Document passage -
______________________________

Are people actually debating that one of the Rikudo powered protagonists will lose to a supporting character?

Holy shit 

Kakashi was never shown or stated to be at the Sage of the Six Paths level, Naruto and Sasuke have. It's pretty obvious who wins this, powerful as Kakashi may be.


----------



## JuicyG (Nov 18, 2014)

Take off restrictions from DMS Kakashi. Make him limitless time with DMS......

Now restrict Sasuke to his Kaguya fight self.....

Thats far more even


----------



## Lurko (Nov 19, 2014)

Ersatz said:


> Are people actually debating that one of the Rikudo powered protagonists will lose to a supporting character?
> 
> Holy shit
> 
> Kakashi was never shown or stated to be at the Sage of the Six Paths level, Naruto and Sasuke have. It's pretty obvious who wins this, powerful as Kakashi may be.



It's not like Kakashi was owning Kaguya with his part time power up.......


----------



## Ersa (Nov 19, 2014)

Former Obd Lurker. said:


> It's not like Kakashi was owning Kaguya with his part time power up.......


He did well but no better then Naruto who Sasuke fought to a dead draw. And Sakura sorta owned Kaguya too if you cherry pick the fight. Regardless of how impressive that feat is, Kakashi has never shown he is SoSP level, Sasuke and Naruto have. They have half of his chakra while Kakashi has fragments not to mention final Rinnegan > MS.

______________________________

Given information -
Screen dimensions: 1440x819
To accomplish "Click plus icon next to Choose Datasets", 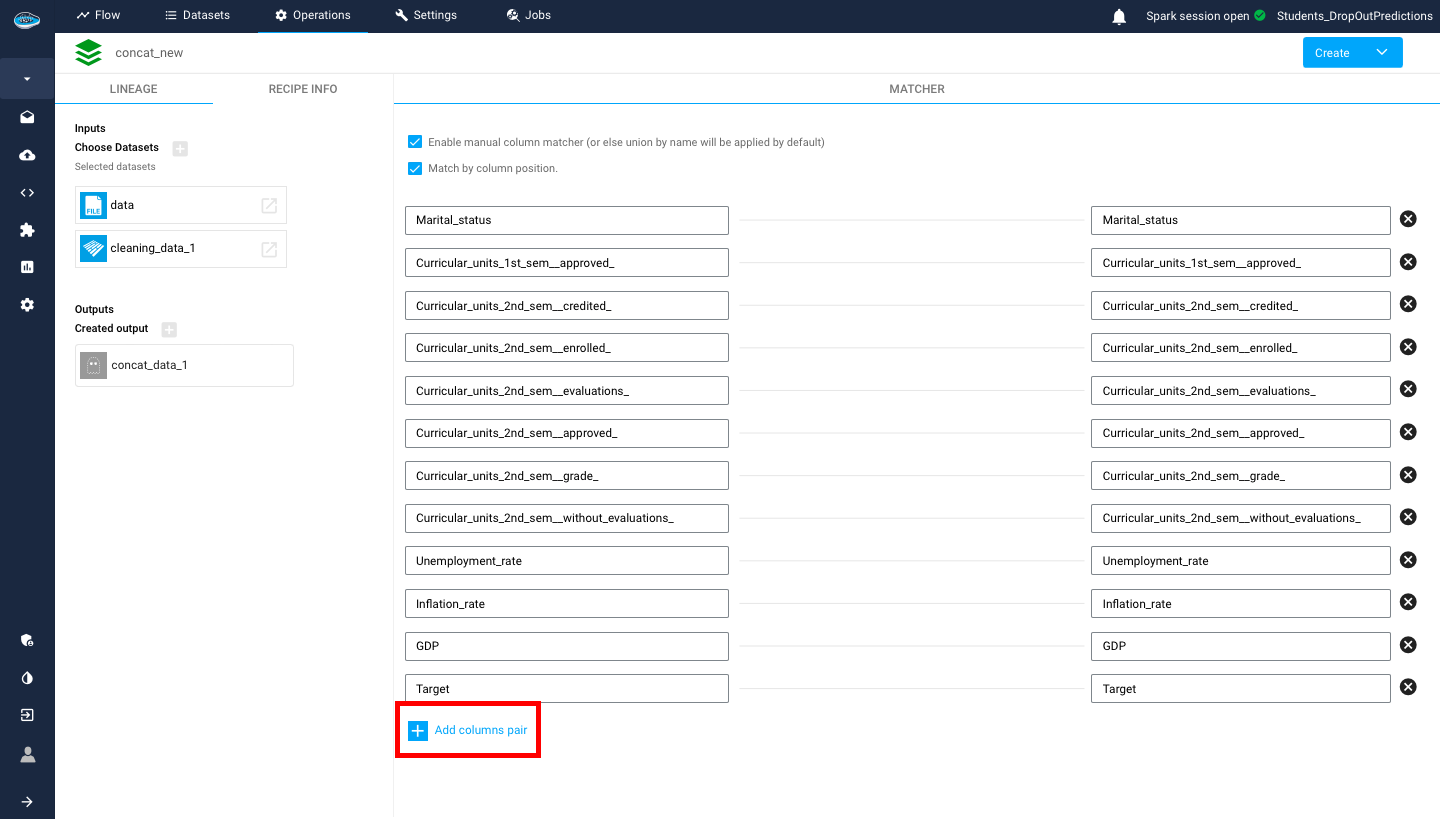I will [x=180, y=148].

______________________________

List of tasks -
A: In the forum thread about Kakashi, to what does JuicyG propose restricting Sasuke?
B: Proceed with the forum thread about Kakashi, picking up after its final sentence.
The data are not needed here.

Exercise results -
A: To his Kaguya fight self.

B:
----------



## Lurko (Nov 19, 2014)

Ersatz said:


> He did well but no better then Naruto who Sasuke fought to a dead draw. And Sakura sorta owned Kaguya too if you cherry pick the fight. Regardless of how impressive that feat is, Kakashi has never shown he is SoSP level, Sasuke and Naruto have. They have half of his chakra while Kakashi has fragments not to mention final Rinnegan > MS.



I go by feats not outliers like Sakura breaking a horn because Kaguya was paying attention to everyone but Sakura. Kakashi has too much hax for Sasuke.


----------



## Ersa (Nov 19, 2014)

Former Obd Lurker. said:


> I go by feats not outliers like Sakura breaking a horn because Kaguya was paying attention to everyone but Sakura. Kakashi has too much hax for Sasuke.


Sasuke has everything he needs to counter Kakashi's hax.

The manga never gave me the impression he was on par with the Sage himself, regardless of how impressive his performance was.

Given how questionable some of the later feats were, we definitely have to take some author portrayal into account. And Sauce was clearly stated to be on par with the Sage himself who may I remind you did create a moon and defeated the Juubi.


----------



## SSMG (Nov 19, 2014)

Well the sage did compliment kakashi for his role in bringing down kaguya.. So there's some portrayal for him being at that level.


----------



## Ersa (Nov 19, 2014)

Sage praising someone =/= That someone being on his level.

Simple logic says.

50% Rikudo chakra > Fragments of his chakra.


----------



## Semiotic Sacrilege (Nov 19, 2014)

Ersatz said:


> Sage praising someone =/= That someone being on his level.
> 
> Simple logic says.
> 
> 50% Rikudo chakra > Fragments of his chakra.



Nothing in the manga has ever indicated that having Rikudo Chakra means that you're somehow unstoppable.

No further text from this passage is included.